Retype each entry below precisely as it reads.

(Beginning of Extracted data)

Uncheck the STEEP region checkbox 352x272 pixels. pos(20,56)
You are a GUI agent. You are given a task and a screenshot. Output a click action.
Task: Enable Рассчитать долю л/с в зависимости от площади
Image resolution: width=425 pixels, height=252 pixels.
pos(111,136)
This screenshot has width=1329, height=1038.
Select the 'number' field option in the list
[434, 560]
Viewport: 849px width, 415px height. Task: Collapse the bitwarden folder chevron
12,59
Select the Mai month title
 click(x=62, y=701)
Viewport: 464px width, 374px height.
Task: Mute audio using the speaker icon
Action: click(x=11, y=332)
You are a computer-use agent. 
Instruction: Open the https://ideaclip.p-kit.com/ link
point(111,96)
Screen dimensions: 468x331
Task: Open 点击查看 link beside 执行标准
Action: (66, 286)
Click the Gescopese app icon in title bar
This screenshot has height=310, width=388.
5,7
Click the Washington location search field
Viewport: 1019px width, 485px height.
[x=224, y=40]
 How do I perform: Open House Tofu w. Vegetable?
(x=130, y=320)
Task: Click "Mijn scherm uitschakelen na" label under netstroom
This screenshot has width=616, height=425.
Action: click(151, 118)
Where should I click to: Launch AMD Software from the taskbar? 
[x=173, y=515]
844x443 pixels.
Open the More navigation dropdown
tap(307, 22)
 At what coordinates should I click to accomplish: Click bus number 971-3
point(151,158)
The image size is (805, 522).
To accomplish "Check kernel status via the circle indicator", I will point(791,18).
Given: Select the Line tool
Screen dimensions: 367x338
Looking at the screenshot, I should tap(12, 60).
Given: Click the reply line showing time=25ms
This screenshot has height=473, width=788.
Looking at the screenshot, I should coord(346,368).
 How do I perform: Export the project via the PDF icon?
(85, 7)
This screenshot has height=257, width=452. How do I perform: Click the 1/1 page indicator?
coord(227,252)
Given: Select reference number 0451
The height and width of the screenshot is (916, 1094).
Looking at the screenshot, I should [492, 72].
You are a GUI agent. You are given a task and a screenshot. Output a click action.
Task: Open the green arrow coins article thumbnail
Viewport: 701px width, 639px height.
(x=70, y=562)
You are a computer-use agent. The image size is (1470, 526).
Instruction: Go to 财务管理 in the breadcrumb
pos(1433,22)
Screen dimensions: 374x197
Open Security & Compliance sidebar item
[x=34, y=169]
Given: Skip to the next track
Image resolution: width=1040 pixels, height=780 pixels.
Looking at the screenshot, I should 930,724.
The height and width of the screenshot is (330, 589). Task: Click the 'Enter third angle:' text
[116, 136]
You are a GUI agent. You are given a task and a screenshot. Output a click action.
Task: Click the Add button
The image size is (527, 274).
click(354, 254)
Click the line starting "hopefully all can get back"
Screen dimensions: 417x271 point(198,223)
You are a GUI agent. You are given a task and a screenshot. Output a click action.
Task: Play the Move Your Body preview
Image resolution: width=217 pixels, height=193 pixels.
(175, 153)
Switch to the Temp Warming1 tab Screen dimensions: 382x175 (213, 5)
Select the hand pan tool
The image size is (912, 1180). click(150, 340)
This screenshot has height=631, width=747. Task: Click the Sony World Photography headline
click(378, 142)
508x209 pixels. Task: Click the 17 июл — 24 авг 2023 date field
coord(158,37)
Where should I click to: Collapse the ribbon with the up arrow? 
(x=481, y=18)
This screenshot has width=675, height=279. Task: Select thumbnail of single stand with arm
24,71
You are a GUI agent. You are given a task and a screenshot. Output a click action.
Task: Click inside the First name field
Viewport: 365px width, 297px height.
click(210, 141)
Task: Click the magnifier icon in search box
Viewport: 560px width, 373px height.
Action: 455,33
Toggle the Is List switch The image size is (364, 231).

(End of Extracted data)

» Task output
Uncheck the STEEP region checkbox 352x272 pixels. pos(20,56)
You are a GUI agent. You are given a task and a screenshot. Output a click action.
Task: Enable Рассчитать долю л/с в зависимости от площади
Image resolution: width=425 pixels, height=252 pixels.
pos(111,136)
This screenshot has width=1329, height=1038.
Select the 'number' field option in the list
[434, 560]
Viewport: 849px width, 415px height. Task: Collapse the bitwarden folder chevron
12,59
Select the Mai month title
 click(x=62, y=701)
Viewport: 464px width, 374px height.
Task: Mute audio using the speaker icon
Action: click(x=11, y=332)
You are a computer-use agent. 
Instruction: Open the https://ideaclip.p-kit.com/ link
point(111,96)
Screen dimensions: 468x331
Task: Open 点击查看 link beside 执行标准
Action: (66, 286)
Click the Gescopese app icon in title bar
This screenshot has height=310, width=388.
5,7
Click the Washington location search field
Viewport: 1019px width, 485px height.
[x=224, y=40]
 How do I perform: Open House Tofu w. Vegetable?
(x=130, y=320)
Task: Click "Mijn scherm uitschakelen na" label under netstroom
This screenshot has width=616, height=425.
Action: click(151, 118)
Where should I click to: Launch AMD Software from the taskbar? 
[x=173, y=515]
844x443 pixels.
Open the More navigation dropdown
tap(307, 22)
 At what coordinates should I click to accomplish: Click bus number 971-3
point(151,158)
The image size is (805, 522).
To accomplish "Check kernel status via the circle indicator", I will point(791,18).
Given: Select the Line tool
Screen dimensions: 367x338
Looking at the screenshot, I should tap(12, 60).
Given: Click the reply line showing time=25ms
This screenshot has height=473, width=788.
Looking at the screenshot, I should coord(346,368).
 How do I perform: Export the project via the PDF icon?
(85, 7)
This screenshot has height=257, width=452. How do I perform: Click the 1/1 page indicator?
coord(227,252)
Given: Select reference number 0451
The height and width of the screenshot is (916, 1094).
Looking at the screenshot, I should [492, 72].
You are a GUI agent. You are given a task and a screenshot. Output a click action.
Task: Open the green arrow coins article thumbnail
Viewport: 701px width, 639px height.
(x=70, y=562)
You are a computer-use agent. The image size is (1470, 526).
Instruction: Go to 财务管理 in the breadcrumb
pos(1433,22)
Screen dimensions: 374x197
Open Security & Compliance sidebar item
[x=34, y=169]
Given: Skip to the next track
Image resolution: width=1040 pixels, height=780 pixels.
Looking at the screenshot, I should 930,724.
The height and width of the screenshot is (330, 589). Task: Click the 'Enter third angle:' text
[116, 136]
You are a GUI agent. You are given a task and a screenshot. Output a click action.
Task: Click the Add button
The image size is (527, 274).
click(354, 254)
Click the line starting "hopefully all can get back"
Screen dimensions: 417x271 point(198,223)
You are a GUI agent. You are given a task and a screenshot. Output a click action.
Task: Play the Move Your Body preview
Image resolution: width=217 pixels, height=193 pixels.
(175, 153)
Switch to the Temp Warming1 tab Screen dimensions: 382x175 (213, 5)
Select the hand pan tool
The image size is (912, 1180). click(150, 340)
This screenshot has height=631, width=747. Task: Click the Sony World Photography headline
click(378, 142)
508x209 pixels. Task: Click the 17 июл — 24 авг 2023 date field
coord(158,37)
Where should I click to: Collapse the ribbon with the up arrow? 
(x=481, y=18)
This screenshot has width=675, height=279. Task: Select thumbnail of single stand with arm
24,71
You are a GUI agent. You are given a task and a screenshot. Output a click action.
Task: Click inside the First name field
Viewport: 365px width, 297px height.
click(210, 141)
Task: Click the magnifier icon in search box
Viewport: 560px width, 373px height.
Action: 455,33
Toggle the Is List switch The image size is (364, 231).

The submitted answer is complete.